Add feature augmentation code (kg vector generation)

plkumjorn · plkumjorn · commit 57342fc02219 · 2019-03-22T21:59:47.000Z
diff --git a/README.md b/README.md
@@ -89,6 +89,18 @@ The arguments of the command represent
 
 The location of the result file is specified by config.\{zhang15_dbpedia, news20\}_train_augmented_aggregated_path.
 
+
+### How to perform feature augmentation / create v_{w,c}
+
+An example:
+```bash
+python3 kg_vector_generation.py --data dbpedia 
+```
+The argument of the command represent
+* `data`: Dataset, either `dbpedia` or `20news`.
+
+The locations of the result files are specified by config.\{zhang15_dbpedia, news20\}_kg_vector_dir.
+
 ### How to train / test Phase 1
 
 Pending
diff --git a/src_reject/config.py b/src_reject/config.py
@@ -111,7 +111,7 @@
 
 word_embed_file_path = "../data/glove/glove.6B.200d.txt"

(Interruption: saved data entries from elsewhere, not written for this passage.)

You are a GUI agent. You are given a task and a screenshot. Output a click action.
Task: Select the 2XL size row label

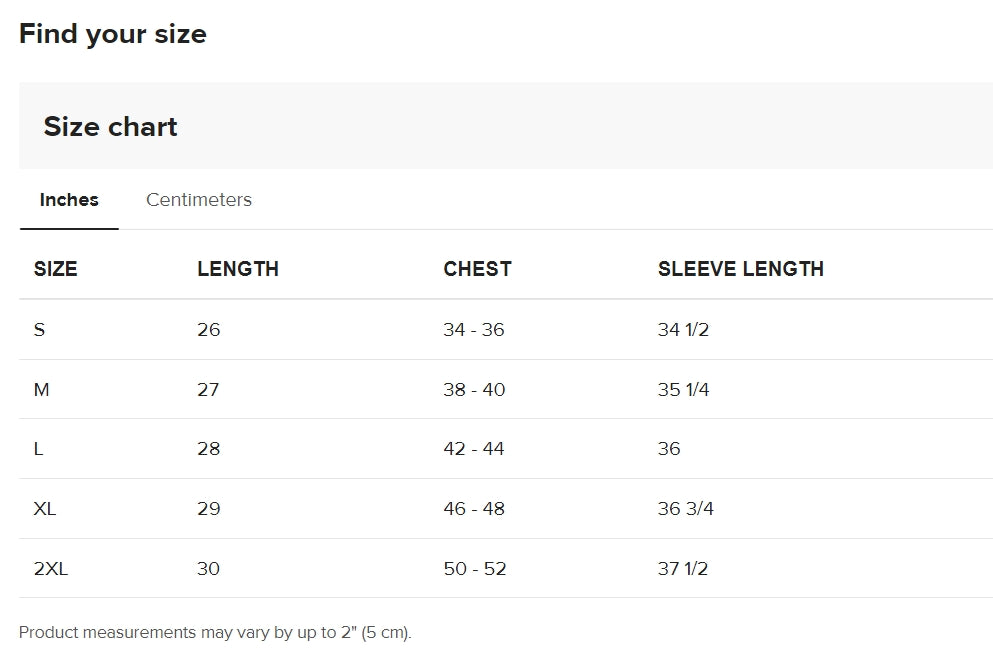pyautogui.click(x=51, y=568)
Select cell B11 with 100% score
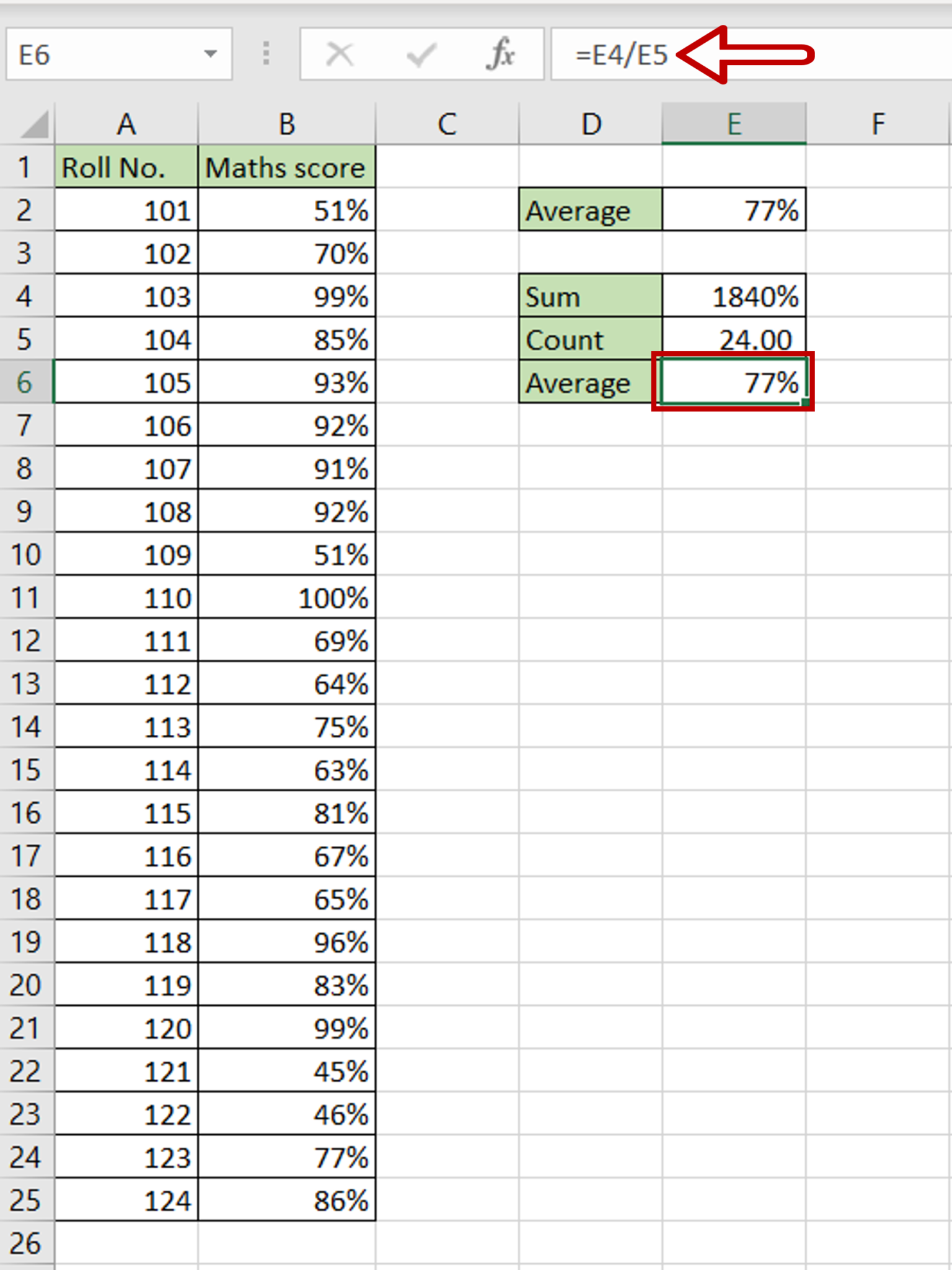Image resolution: width=952 pixels, height=1270 pixels. [x=286, y=598]
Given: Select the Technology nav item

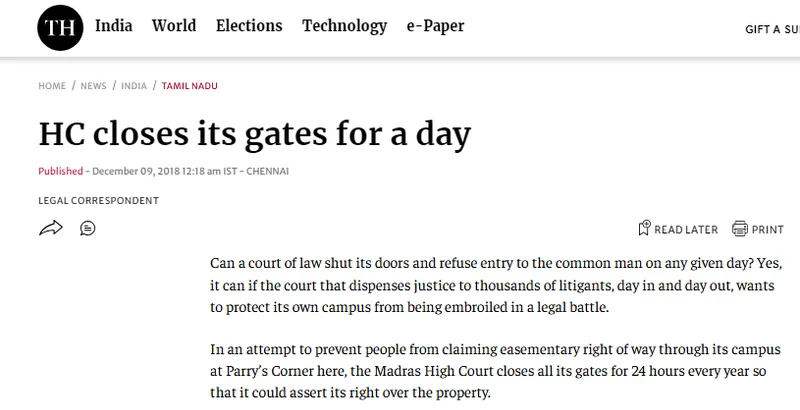Looking at the screenshot, I should point(344,26).
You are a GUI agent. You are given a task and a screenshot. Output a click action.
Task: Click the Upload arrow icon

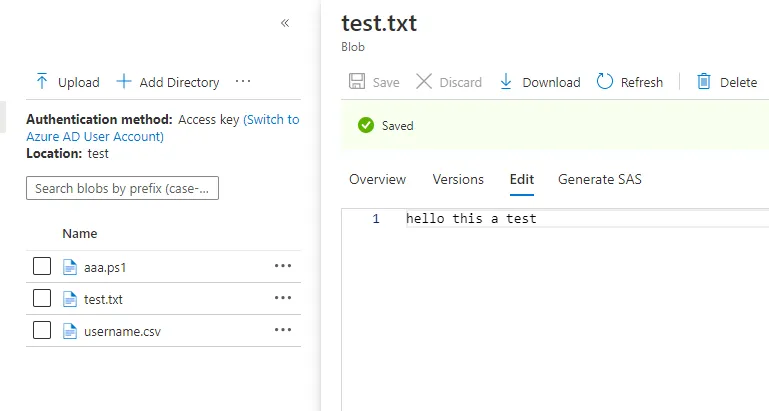tap(42, 82)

 word_embed_gensim_file_path = '../data/glove/glove.6B.200d.gensim.txt'
-conceptnet_path = "../wordEmbeddings/conceptnet-assertions-en-5.6.0.csv"
+conceptnet_path = "../data/conceptnet-assertions-en-5.6.0.csv"

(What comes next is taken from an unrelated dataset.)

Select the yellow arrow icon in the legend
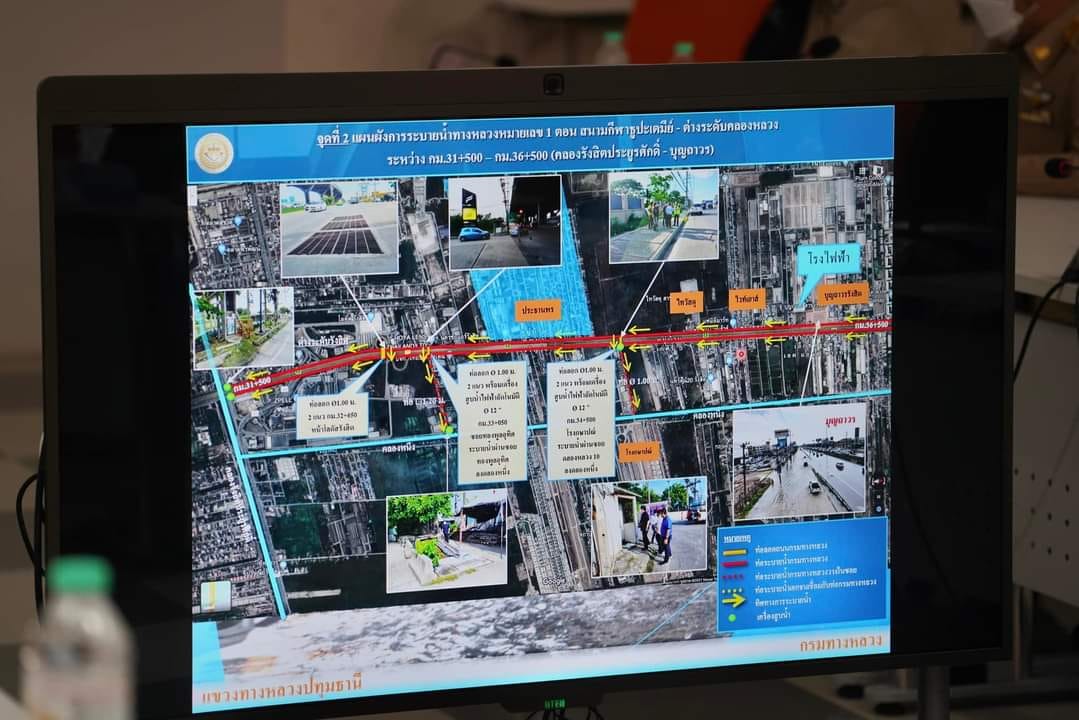The height and width of the screenshot is (720, 1079). tap(735, 600)
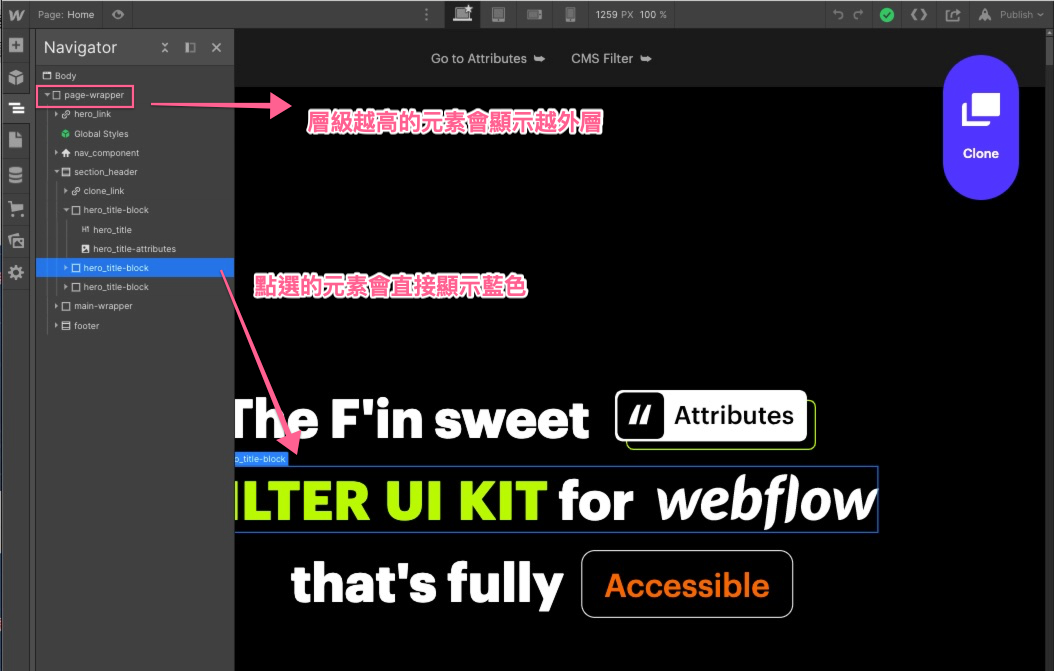The height and width of the screenshot is (671, 1054).
Task: Switch to the tablet breakpoint
Action: [498, 15]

 POS_OF_WORD_path = "../data/POS_OF_WORD.pickle"
 WORD_TOPIC_TRANSLATION_path = "../data/WORD_TOPIC_TRANSLATION.pickle"
 
@@ -195,9 +195,8 @@
 
 # zhang15_dbpedia_kg_vector_dir = zhang15_dbpedia_dir + "KG_VECTOR_3/"
 # zhang15_dbpedia_kg_vector_prefix = "KG_VECTORS_3_"
-# TODO by Peter, how to get KG_Vector files
+zhang15_dbpedia_kg_vector_node_data_path = zhang15_dbpedia_dir + 'NODES_DATA.pickle'
 zhang15_dbpedia_kg_vector_dir = zhang15_dbpedia_dir + "KG_VECTOR_CLUSTER_3GROUP/"
-# zhang15_dbpedia_kg_vector_dir = zhang15_dbpedia_dir + "KG_VECTOR_CLUSTER_ALLGROUP/"
 zhang15_dbpedia_kg_vector_prefix = "VECTORS_CLUSTER_3_"
 
 zhang15_dbpedia_word_embed_matrix_path = zhang15_dbpedia_dir + "word_embed_matrix.npz"
@@ -293,9 +292,7 @@
 
 news20_vocab_path = news20_dir + "vocab.txt"
 
-# TODO by Peter, how to get kg vectors
-# news20_kg_vector_dir = news20_dir + "KG_VECTOR_3_Lem/"
-# news20_kg_vector_prefix = "lemmatised_KG_VECTORS_3_"
+news20_kg_vector_node_data_path = news20_dir + 'NODES_DATA.pickle'
 news20_kg_vector_dir = news20_dir + "KG_VECTOR_CLUSTER_3GROUP/"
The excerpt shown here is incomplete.